(Collected data):
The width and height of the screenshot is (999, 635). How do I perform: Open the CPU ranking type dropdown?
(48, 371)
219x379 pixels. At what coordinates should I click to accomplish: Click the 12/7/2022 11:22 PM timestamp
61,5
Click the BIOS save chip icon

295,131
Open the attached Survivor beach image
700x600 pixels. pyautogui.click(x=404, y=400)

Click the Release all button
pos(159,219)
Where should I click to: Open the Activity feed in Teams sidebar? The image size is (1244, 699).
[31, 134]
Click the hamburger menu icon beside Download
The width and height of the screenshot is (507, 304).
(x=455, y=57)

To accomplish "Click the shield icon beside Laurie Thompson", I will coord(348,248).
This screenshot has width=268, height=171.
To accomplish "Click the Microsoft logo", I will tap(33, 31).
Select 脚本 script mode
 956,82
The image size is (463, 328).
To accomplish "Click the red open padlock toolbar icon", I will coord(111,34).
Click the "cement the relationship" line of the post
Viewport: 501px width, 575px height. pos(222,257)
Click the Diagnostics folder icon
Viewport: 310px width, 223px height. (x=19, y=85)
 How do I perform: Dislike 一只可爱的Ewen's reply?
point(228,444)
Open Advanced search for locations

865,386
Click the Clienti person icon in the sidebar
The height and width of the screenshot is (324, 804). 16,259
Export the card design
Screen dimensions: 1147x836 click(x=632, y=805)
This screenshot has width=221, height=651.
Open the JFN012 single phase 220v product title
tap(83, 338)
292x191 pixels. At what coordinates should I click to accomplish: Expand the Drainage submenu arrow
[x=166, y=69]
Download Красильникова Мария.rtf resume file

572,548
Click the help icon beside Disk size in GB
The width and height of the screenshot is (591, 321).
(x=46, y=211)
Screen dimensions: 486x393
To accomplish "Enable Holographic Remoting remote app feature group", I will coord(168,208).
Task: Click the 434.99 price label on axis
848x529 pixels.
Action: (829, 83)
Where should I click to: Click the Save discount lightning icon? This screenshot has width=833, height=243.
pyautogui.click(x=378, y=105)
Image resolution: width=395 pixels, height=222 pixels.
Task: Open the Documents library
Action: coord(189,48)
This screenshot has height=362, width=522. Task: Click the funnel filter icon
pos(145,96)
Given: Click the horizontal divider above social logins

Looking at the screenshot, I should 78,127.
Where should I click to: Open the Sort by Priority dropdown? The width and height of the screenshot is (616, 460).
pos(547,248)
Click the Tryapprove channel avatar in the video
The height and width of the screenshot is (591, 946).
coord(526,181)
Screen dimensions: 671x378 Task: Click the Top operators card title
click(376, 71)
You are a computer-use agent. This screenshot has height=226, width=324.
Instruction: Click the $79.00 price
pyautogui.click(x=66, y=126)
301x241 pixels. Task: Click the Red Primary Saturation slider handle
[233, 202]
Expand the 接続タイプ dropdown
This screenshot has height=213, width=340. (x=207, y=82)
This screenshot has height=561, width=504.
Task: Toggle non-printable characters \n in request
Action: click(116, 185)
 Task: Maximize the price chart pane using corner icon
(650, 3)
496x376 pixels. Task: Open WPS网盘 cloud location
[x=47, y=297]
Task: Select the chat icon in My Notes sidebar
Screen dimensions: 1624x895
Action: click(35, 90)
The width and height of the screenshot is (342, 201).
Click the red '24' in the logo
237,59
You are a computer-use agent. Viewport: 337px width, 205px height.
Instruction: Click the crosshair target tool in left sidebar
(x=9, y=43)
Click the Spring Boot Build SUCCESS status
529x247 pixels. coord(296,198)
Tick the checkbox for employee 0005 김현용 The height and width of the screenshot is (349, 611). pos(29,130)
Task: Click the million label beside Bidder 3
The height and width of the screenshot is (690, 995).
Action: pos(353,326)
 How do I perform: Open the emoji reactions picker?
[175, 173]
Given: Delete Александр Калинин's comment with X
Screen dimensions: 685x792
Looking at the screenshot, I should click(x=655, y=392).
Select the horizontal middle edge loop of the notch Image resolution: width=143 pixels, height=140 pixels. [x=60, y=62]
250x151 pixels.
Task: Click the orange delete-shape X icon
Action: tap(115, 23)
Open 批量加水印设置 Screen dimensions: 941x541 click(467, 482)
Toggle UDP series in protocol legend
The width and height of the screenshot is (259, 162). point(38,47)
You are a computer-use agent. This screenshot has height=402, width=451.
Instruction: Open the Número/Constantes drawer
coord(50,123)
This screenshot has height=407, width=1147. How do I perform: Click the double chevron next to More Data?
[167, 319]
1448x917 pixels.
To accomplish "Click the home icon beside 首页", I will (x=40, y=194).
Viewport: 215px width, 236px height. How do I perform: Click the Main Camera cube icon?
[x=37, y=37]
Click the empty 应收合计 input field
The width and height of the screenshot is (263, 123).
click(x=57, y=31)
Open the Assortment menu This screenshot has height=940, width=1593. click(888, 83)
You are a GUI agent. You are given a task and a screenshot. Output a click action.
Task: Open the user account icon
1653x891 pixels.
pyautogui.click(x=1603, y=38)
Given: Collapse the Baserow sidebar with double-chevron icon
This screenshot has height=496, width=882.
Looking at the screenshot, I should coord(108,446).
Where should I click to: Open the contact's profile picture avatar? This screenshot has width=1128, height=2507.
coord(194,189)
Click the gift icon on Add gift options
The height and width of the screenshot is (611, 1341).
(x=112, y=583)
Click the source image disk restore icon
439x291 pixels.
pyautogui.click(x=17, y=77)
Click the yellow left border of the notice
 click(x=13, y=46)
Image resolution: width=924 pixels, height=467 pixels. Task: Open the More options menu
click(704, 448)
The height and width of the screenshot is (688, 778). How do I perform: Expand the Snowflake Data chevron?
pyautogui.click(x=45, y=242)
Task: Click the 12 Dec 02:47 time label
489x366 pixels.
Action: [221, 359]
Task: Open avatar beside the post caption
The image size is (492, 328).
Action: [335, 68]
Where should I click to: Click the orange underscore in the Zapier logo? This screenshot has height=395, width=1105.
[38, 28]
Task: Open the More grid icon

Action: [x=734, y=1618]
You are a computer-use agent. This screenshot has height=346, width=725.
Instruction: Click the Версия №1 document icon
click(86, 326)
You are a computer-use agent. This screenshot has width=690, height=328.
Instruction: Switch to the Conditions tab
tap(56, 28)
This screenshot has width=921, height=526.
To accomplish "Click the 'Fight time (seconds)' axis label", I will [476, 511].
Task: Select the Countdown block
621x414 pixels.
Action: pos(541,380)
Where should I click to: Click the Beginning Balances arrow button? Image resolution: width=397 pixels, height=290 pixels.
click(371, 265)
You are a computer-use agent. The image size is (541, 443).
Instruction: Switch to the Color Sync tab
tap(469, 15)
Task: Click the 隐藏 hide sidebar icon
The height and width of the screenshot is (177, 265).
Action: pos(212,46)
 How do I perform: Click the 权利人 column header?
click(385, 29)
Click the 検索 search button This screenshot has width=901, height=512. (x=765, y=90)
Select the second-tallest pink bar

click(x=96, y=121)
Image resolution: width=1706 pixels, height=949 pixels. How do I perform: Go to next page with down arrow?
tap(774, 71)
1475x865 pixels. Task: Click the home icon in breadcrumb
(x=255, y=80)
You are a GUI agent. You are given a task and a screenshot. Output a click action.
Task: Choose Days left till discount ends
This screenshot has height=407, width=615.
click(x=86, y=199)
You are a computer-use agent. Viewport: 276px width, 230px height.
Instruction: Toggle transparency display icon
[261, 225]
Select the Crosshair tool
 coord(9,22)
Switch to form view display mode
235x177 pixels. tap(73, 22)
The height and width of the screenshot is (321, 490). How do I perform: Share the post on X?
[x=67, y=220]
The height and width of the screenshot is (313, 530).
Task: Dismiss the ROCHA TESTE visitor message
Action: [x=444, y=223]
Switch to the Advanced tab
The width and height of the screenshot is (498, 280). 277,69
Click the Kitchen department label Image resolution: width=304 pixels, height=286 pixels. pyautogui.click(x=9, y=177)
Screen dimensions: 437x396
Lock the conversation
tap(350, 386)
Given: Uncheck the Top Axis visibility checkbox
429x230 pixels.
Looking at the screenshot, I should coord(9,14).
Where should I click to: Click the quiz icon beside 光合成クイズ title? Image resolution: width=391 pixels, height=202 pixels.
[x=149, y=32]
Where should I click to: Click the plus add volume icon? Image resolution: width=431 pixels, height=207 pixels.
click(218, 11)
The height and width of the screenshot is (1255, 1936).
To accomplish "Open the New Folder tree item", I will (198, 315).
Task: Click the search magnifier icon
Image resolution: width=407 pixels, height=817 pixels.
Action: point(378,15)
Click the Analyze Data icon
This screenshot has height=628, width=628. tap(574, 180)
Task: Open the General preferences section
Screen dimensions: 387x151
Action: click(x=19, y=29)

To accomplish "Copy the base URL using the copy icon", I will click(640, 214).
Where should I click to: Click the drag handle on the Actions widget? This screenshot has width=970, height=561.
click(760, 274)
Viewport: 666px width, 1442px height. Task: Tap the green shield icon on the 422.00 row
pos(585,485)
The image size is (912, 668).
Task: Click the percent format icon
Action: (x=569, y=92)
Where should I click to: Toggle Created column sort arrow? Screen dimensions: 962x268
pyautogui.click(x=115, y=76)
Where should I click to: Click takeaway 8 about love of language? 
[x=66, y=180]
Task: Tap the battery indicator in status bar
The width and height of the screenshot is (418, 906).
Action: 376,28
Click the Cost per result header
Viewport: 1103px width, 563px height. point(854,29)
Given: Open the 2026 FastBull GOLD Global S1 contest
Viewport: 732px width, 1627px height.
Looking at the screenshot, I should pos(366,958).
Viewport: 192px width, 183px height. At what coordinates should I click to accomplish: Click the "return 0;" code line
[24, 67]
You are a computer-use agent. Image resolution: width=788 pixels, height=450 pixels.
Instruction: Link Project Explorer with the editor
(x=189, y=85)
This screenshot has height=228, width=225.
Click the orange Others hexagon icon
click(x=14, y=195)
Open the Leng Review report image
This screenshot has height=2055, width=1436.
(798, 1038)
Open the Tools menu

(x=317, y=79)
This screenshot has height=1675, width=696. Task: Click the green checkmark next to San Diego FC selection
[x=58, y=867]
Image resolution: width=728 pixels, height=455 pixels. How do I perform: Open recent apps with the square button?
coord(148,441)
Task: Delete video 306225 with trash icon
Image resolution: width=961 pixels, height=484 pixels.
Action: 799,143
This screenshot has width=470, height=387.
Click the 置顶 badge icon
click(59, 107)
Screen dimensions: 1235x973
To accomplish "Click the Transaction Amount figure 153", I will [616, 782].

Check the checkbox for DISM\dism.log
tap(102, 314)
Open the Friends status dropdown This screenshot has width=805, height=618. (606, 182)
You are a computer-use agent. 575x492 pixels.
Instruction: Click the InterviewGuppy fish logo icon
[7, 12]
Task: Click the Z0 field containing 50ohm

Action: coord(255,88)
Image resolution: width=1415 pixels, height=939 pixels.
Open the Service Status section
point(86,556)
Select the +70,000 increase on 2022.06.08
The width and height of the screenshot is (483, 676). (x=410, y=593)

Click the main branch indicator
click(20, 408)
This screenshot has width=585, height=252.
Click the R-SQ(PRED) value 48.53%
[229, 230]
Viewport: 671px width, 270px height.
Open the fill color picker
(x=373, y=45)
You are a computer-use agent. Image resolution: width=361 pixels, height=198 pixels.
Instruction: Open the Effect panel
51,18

(Task objective): Every line in the records above that contains the word "label" should be copied out.

(Task result):
Task: Click the 434.99 price label on axis
Task: Click the million label beside Bidder 3
Task: Click the 12 Dec 02:47 time label
To accomplish "Click the 'Fight time (seconds)' axis label", I will [476, 511].
Click the Kitchen department label Image resolution: width=304 pixels, height=286 pixels. pyautogui.click(x=9, y=177)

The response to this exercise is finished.